Katherine Mackwood has no confidence in the Fraser Institute’s assessment of secondary schools in the region.

“It is well known, or it should be well known, that the Fraser Institute’s mandate is to privatize education,” said the president of the Yukon Teachers’ Association. “They’re not education’s friend.”

The institute’s most recent report, which showed failing grades for both FH Collins and Porter Creek Secondary Schools, refers to students as clients, she noted.

“Students are children, they’re not economic units,” she said.

“There is no reason – no basis – to assume that the best possible education for the largest number of children can be delivered by government-run schools,” said Peter Cowley, the lead author of the Fraser Institute’s newest report card for BC/Yukon secondary schools. “It’s a limiter to suggest that only government-run schools can provide better quality education for kids. It implies that governments are paragons for innovation and improvement.”

Mackwood also challenges how the institute gauges schools.

The institute relies on report cards from the students’ marks on standardized tests for the region.

“To give the Fraser Institute validity in this regard is, to me, ludicrous,” she said. “To rate on these tests that they write, it doesn’t make sense to me.”

Standardized tests don’t consider the whole picture, said Mackwood.

“What else would you like us to judge it on?” Cowley asked.

More than 13 years ago, before being hired by the Fraser Institute, Cowley starting rating schools on his own website.

He did so as a concerned parent.

But he quickly realized he had no objective evidence to support the concerns voiced by other parents or their kids.

He wanted parents and children to be able to analyze their choice of school – not by subjective and usually outdated reputations, but by impartial data, he said.

Soon enough, he discovered the regional tests.

These tests are not created within the territory and are based on Outside curricula, said Mackwood.

“The Yukon Achievement Tests have been written by our students for many years and I have no idea as to why,” she said. “How can you base the success of a school just on standardized tests? It doesn’t make any sense. How can you assess relationships with your teachers? There’s a whole lot more going on in school than just math and literacy.”

Mackwood would rather base the success of Yukon schools on teacher assessments or sample-based learning tests, she said.

And schools shouldn’t be pitted against the other, she said.

But comparison and competition is common in education, said Cowley, pointing out a mainstay in every school: the trophy case.

“Do you have track meets? Do you have music competitions? Do you enrol your kids in the Physics Olympiad or the Waterloo Math Contests? And if so, why do you do it?” said Cowley. “Through competition, people can be the best they can be. If you don’t believe that competition is good to bring out the best in people, then purge your schools of any notion of competition and see, somehow or other, if your school – or more importantly, your students – are better off for it.”

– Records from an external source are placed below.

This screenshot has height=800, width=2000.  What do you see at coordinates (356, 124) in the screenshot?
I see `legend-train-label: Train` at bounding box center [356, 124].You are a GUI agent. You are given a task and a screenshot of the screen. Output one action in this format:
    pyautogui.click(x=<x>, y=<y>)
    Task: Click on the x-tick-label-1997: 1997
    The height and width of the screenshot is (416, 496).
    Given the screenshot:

When you buy a car, don’t you choose between competing automakers? said Cowley. “And isn’t that a good thing? Why do you think competition is bad?”

People who oppose comparing schools to one another do so because of two reasons.

They believe schools will not find a better way to do things, or that those who do, won’t share that discovery, he said.

“Why would any teacher in a public school not tell teachers in other public schools about their successes?” he asked. “Even if those other schools got better, how is that going to diminish the first and most successful one?

“This is an example of knee-jerk reactions that don’t stand up in the face of a logical discussion,” he said.

Cowley challenges his report’s critics to suggest a better method, or to provide the data they prefer their school be graded on.

“The criticisms of the report card that you hear could disappear if more data were provided by the very people that make the criticisms,” he said, listing teachers, superintendents, and department of education officials.

“In reality, you want to do the best you can,” said Mackwood. “Yes, we have to have a gauge on a baseline so we know where we’re going. We need to know how we’re doing. But we can design tests – we don’t need to reinvent the wheel, but we need to take a look at what truly is happening within our schools. And a full picture, not just one that’s based on a company that wants to privatize schools. We have to take a real good look at it if we want to improve the situation.

“Am I saying that we don’t have room for improvement? Not at all. Every education system, nationally or internationally, always has room for improvement, but do we base their success on the standardized test? I can’t agree with you there.”